Let's start by creating a new folder on your Desktop and switch into that folder. Type in the following commands into the terminal.

mkdir StableDiffusion
cd StableDiffusion

Run the following to clone the fork of the Stable Diffusion repository

git clone -b apple-silicon-mps-support https://github.com/bfirsh/stable-diffusion.git
cd stable-diffusion
mkdir -p models/ldm/stable-diffusion-v1/

Let's set up a virtual environment (virtualenv) to install needed dependencies:

python3 -m pip install virtualenv
python3 -m virtualenv venv

Activate the virtualenv

source venv/bin/activate

If you see "ERROR: Failed building wheel for onnx" you might need to install these packages:

To fix this issue, run the following command

brew install Cmake protobuf rust

Download the Weights 🌎

Go to the Hugging Face repository.
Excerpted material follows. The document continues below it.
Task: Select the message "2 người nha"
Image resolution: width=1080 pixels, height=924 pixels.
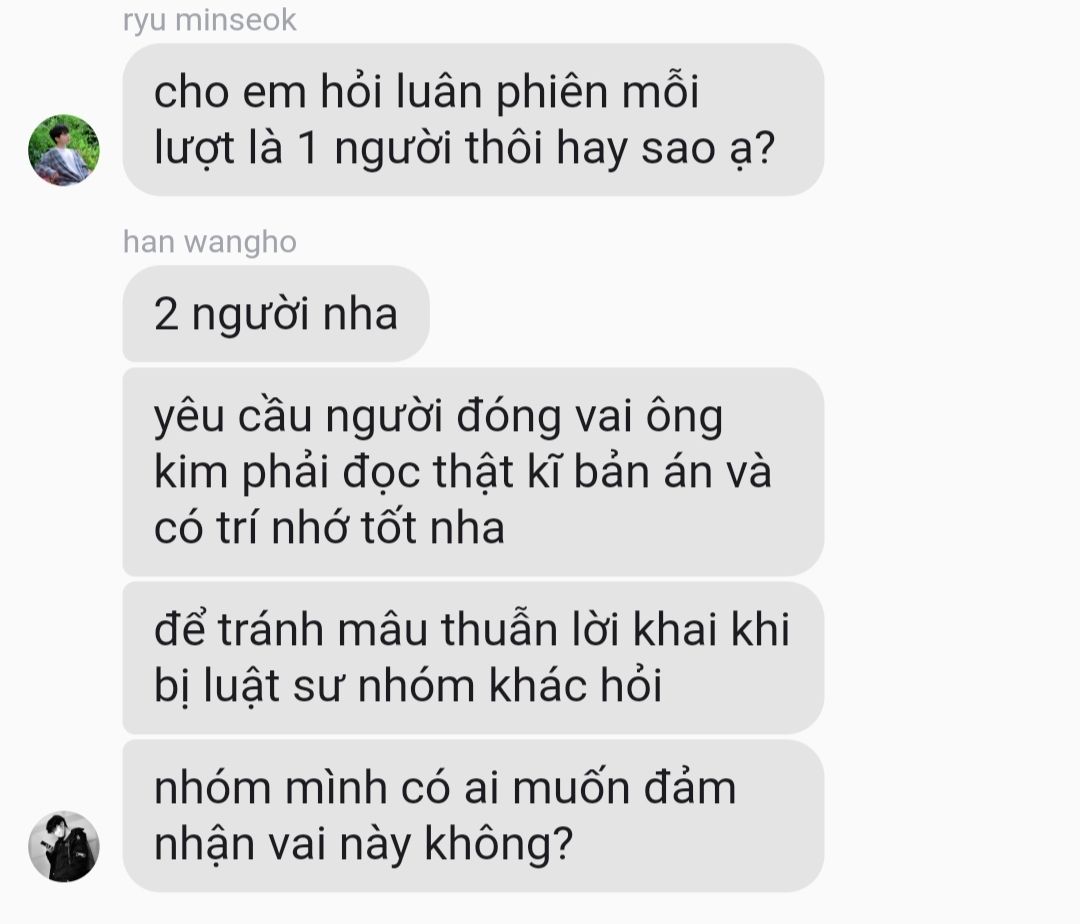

Read the license and agree with its terms, then click "Access repository".

Download "sd-v1-4.ckpt" (~4 GB) on that page and save it as models/ldm/stable-diffusion-v1/model.ckpt in the directory you created above.

Run it! 🚀

Now, you can run Stable Diffusion:

python scripts/txt2img.py \
  --prompt "a black cat chilling on the street" \
  --n_samples 1 --n_iter 1 --plms

Your output's in "outputs/txt2img-samples/".

Stable Diffusion Output - A Black Cat Chilling on the Street

If that is not working, you should consider downgrading protobuf

pip install protobuf==3.19.4

For me that caused another problem that I could not resolve first. You need to rename the downloaded weights from sd-v1-4.ckpt to model.ckpt and move it inside the stable-diffusion-v1 folder.

Check out the Stable Diffusion repo to get more information.

1-Click Solution 🖱️

CHARL-E packages Stable Diffusion into a simple app. No complex setup, dependencies, or internet required — just download and say what you want to see.